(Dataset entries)
▬▬▬

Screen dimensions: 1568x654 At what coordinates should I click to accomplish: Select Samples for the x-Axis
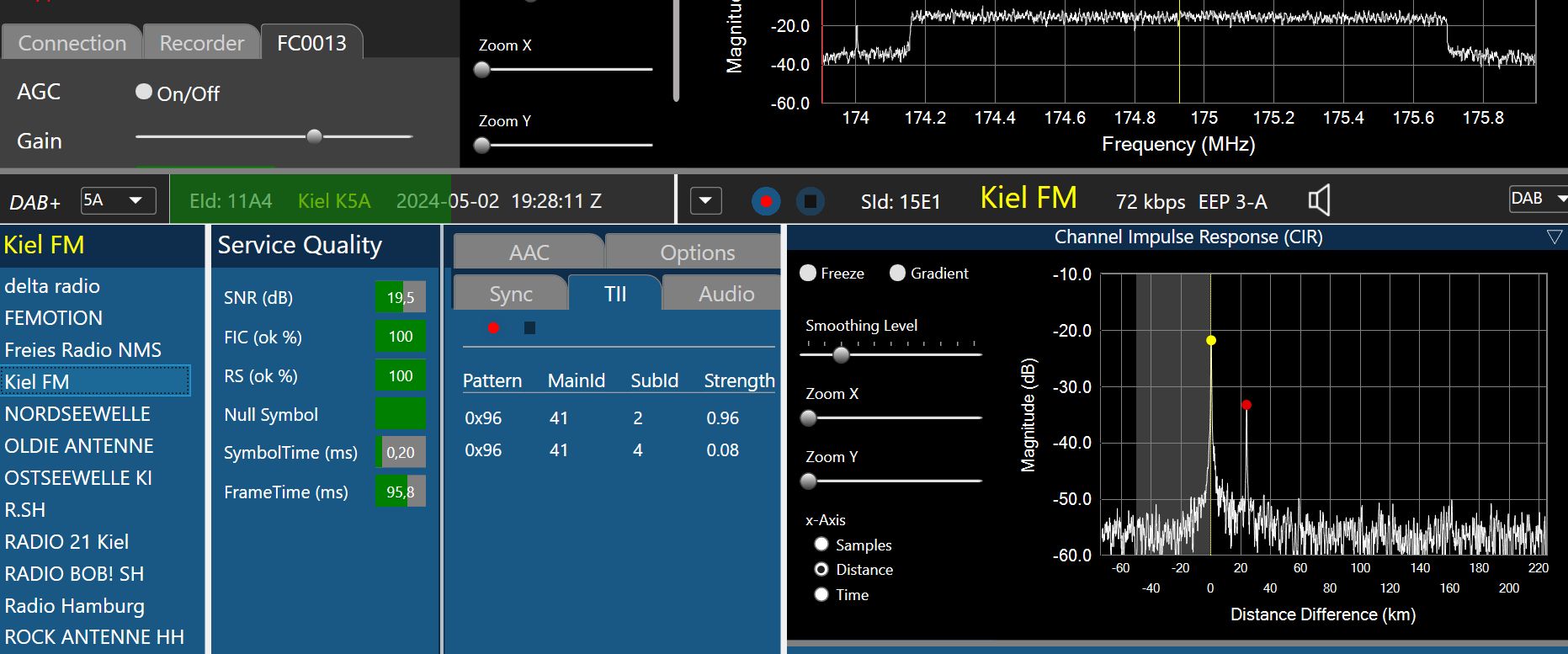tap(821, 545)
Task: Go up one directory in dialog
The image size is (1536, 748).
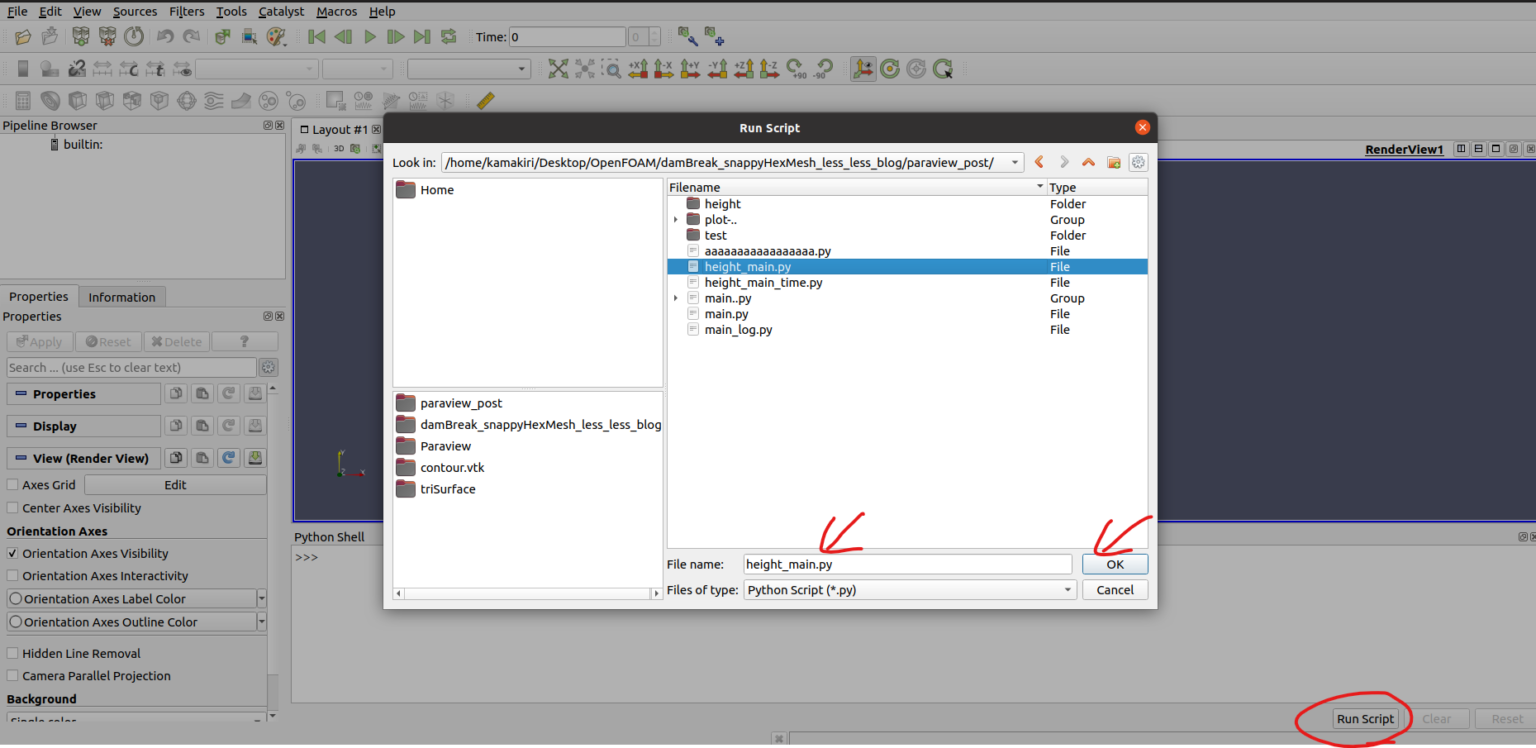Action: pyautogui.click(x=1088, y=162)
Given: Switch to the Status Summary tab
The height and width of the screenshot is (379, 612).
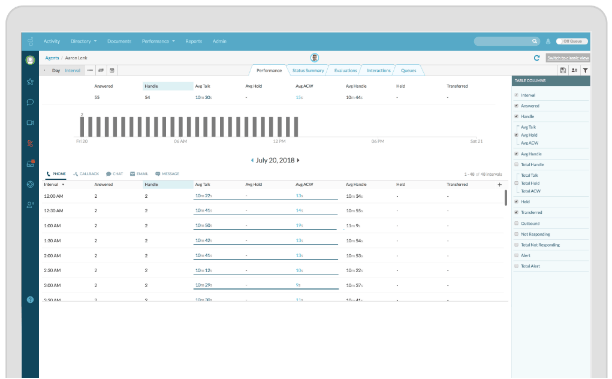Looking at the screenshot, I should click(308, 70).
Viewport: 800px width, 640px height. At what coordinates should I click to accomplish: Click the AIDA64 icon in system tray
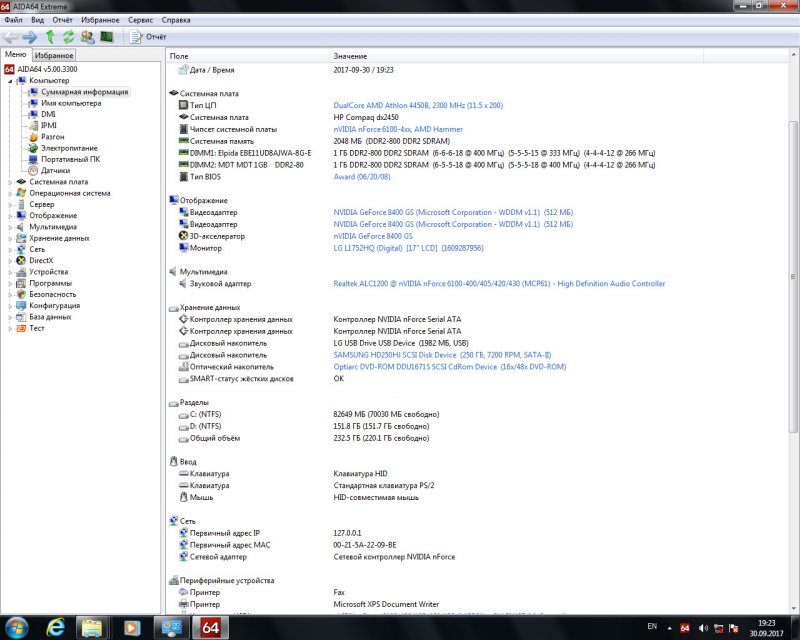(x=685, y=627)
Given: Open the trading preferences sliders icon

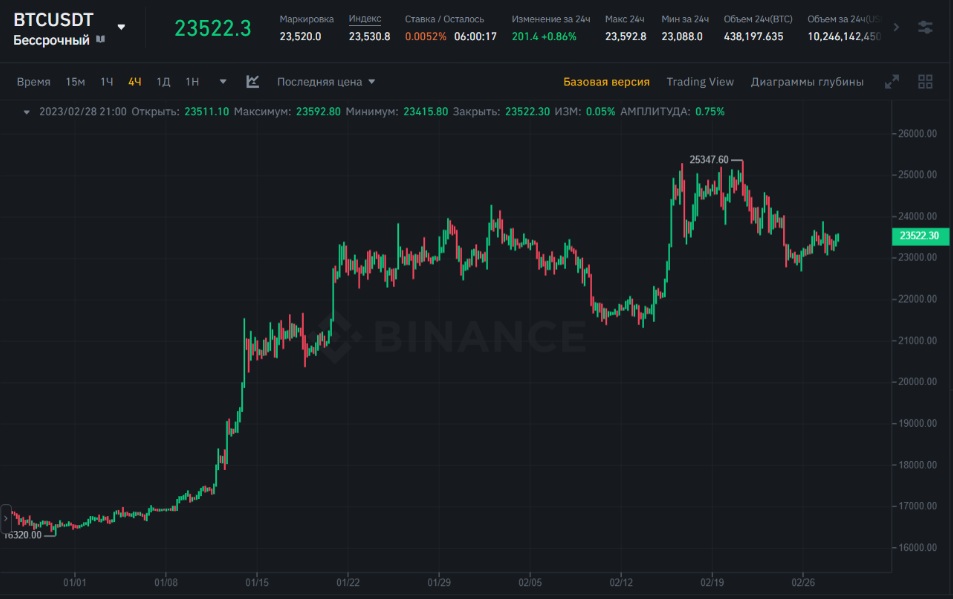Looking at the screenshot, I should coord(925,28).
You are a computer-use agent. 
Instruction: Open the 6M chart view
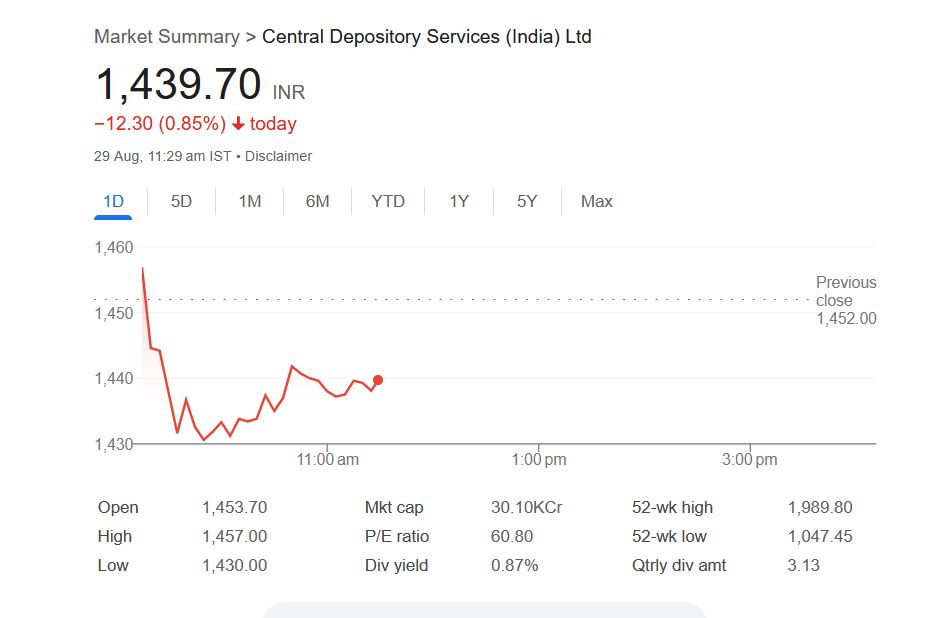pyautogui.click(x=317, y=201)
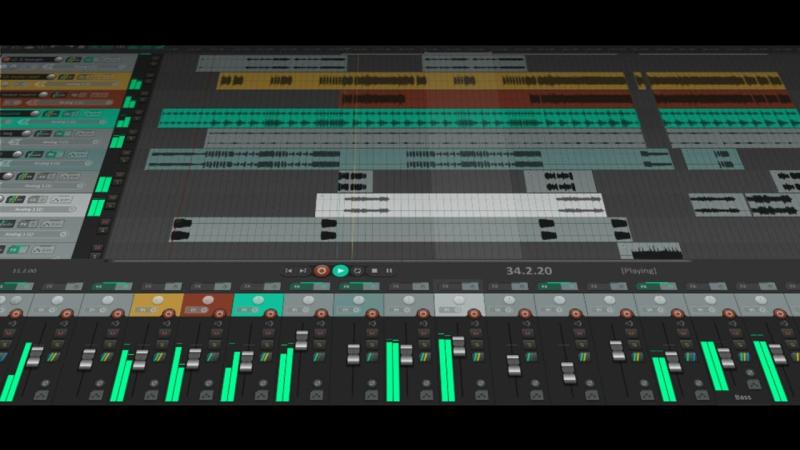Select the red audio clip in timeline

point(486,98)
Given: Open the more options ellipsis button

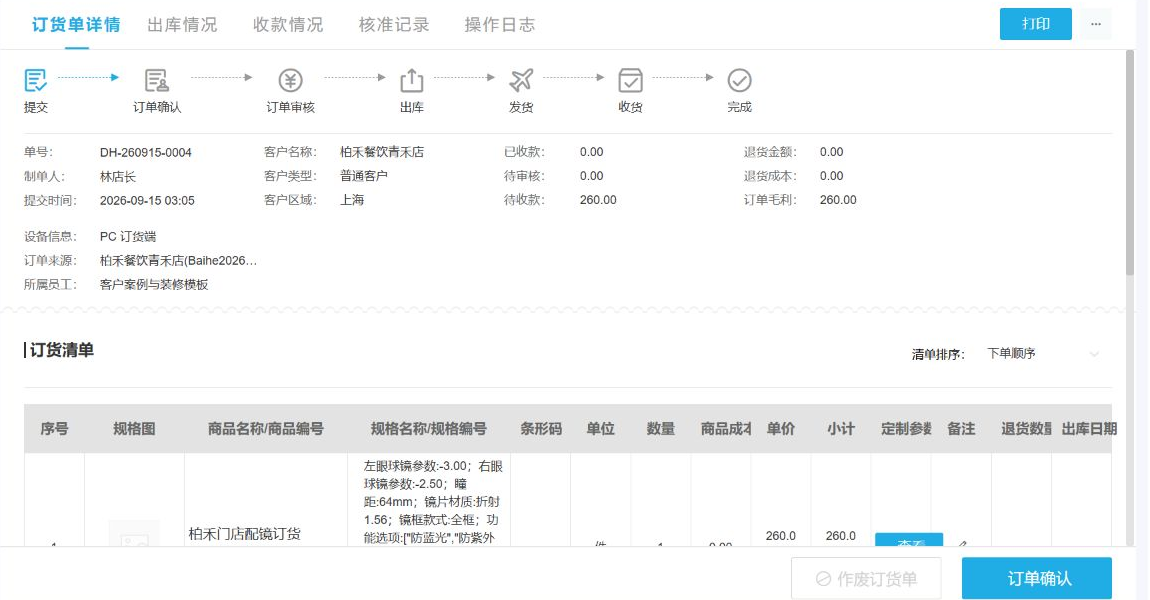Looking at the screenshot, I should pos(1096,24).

▬▬▬

Reproduce the lines from the line containing "The height and" through the end of the records above, exactly and inclusively, omitting pictures.

*Written response:*
The height and width of the screenshot is (379, 612).
Looking at the screenshot, I should click(308, 70).
Viewport: 800px width, 640px height. At what coordinates should I click to accomplish: Click the AIDA64 icon in system tray
(x=685, y=627)
Given: Open the trading preferences sliders icon

Looking at the screenshot, I should coord(925,28).
You are a computer-use agent. 
Instruction: Open the 6M chart view
pyautogui.click(x=317, y=201)
Select the red audio clip in timeline

point(486,98)
Given: Open the more options ellipsis button

Looking at the screenshot, I should pos(1096,24).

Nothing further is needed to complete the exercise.